Compute the total surface area of the remaining part of a solid ball of radius 11 after a cylindrical hole of radius 8 is drilled through the center of the ball.
Change to cylindrical coordinates:
$x^2+y^2+z^2=11^2$ , thus $z=\sqrt{121-x^2-y^2}=\sqrt{121-r^2}$
$SA=\int\int_R \sqrt{1+(\partial{z}/\partial{x})^2+(\partial{z}/\partial{y})^2}dA$
Here $(\partial{z}/\partial{x})=(121-x^2-y^2)^{-1/2}(-2x)=(-2x)(121-r^2)^{-1/2}$
and $(\partial{z}/\partial{y})=(121-x^2-y^2)^{-1/2}(-2y)=(-2y)(121-r^2)^{-1/2}$
$(\partial{z}/\partial{x})^2+(\partial{z}/\partial{y})^2=(4r^2)/(121-r^2)$
$SA=\int_0^{2\pi}\int_8^{11}\sqrt{1+(\partial{z}/\partial{x})^2+(\partial{z}/\partial{y})^2}rdrd\theta$
$=\int_0^{2\pi}\int_8^{11}\sqrt{1+(4r^2)/(121-r^2)}rdrd\theta$
which is some trig integral that I would rather not do, so at this point I passed it off to Wolfram Alpha's double integral widget http://www.wolframalpha.com/widget/widgetPopup.jsp?p=v&id=f45d619ba0a669dc4191493d49ac4898&title=Double+Integral+Calculator&theme=blue using $x$ as $r$ and $y$ as $\theta$, and using the following equation for $f(x,y)$:
x(1+4x^2/(121-x^2))^(1/2)
, using the "dxdy" method, $x$ going from 8 to 11, $y$ going from 0 to 2*pi. This gives me the answer 978.405, which of course is just the top ($z$-positive) half of the surface, so multiply by 2 to get 1956.81.

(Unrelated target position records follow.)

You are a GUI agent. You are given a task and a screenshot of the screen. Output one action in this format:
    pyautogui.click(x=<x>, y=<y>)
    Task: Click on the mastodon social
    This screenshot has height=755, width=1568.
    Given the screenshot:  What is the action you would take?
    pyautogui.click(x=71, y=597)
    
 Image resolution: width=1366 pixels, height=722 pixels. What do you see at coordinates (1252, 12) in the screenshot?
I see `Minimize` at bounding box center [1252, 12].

But, homework says answer isn't right. It all looks right to me, where did I go wrong?
Best Answer
Where you've gone wrong in your work so far is that $\partial z/\partial x$ and $\partial z/\partial y$ are missing factors of $1/2$.
Furthermore, what you're trying to calculate above is the area of the exterior of the sphere that remains after drilling out the hole (and the result you get is larger than total surface area, so cannot be correct). But to answer the question you'll also need to include the area of the surface of the interior of the sphere exposed by drilling out the hole.